Exercise: The answer should consist of each line from the data below that includes "click".

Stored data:
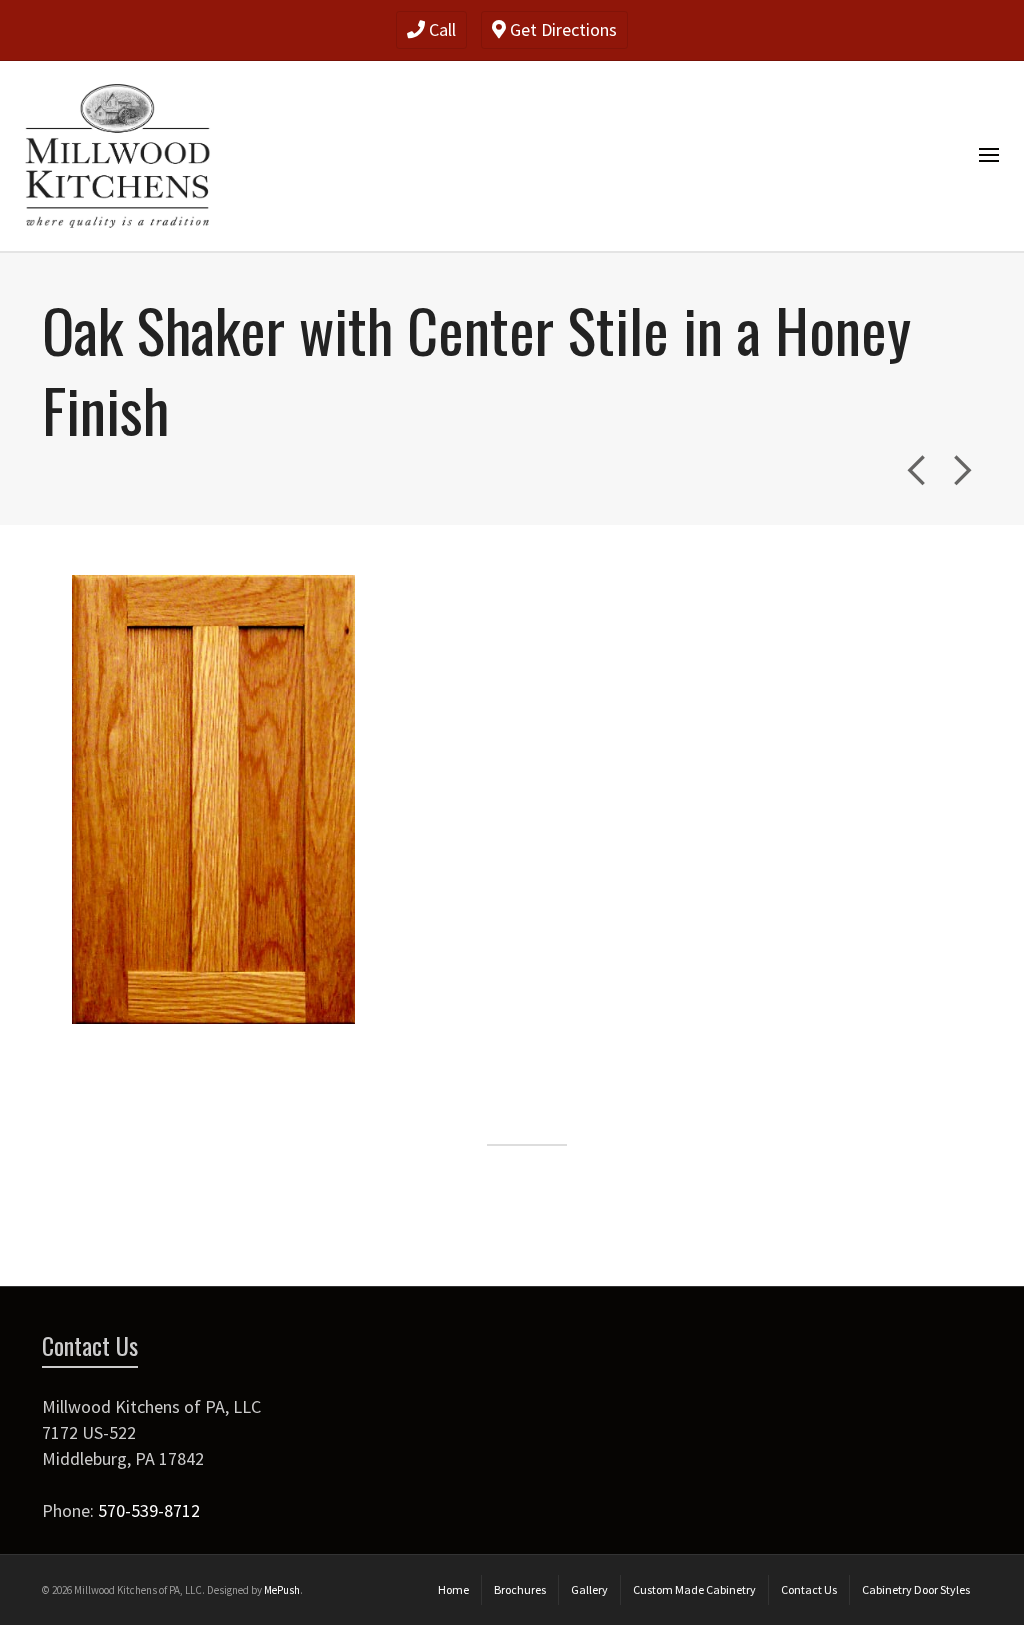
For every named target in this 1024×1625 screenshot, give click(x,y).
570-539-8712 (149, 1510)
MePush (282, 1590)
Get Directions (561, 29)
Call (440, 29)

==

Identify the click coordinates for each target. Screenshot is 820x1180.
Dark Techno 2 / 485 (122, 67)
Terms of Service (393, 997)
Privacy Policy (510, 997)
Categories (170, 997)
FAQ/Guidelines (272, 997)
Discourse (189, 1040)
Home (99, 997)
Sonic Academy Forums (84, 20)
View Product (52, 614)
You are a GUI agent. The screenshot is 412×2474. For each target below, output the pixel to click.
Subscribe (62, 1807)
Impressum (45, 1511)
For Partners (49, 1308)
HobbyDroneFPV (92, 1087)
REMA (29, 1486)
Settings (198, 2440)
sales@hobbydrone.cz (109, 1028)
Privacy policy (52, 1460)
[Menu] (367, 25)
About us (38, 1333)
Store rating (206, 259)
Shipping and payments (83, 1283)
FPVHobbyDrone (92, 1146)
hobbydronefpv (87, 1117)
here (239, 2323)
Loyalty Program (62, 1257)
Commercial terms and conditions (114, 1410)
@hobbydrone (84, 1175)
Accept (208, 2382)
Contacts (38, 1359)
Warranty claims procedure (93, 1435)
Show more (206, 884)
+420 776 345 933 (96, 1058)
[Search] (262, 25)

Answer for the task:
For every named target in this 1024×1625 screenshot, give click(x,y).
Identify the click coordinates for each target. Screenshot is 820x1180.
You are a GUI agent. The screenshot is 412×2474. For each target below, output the pixel to click.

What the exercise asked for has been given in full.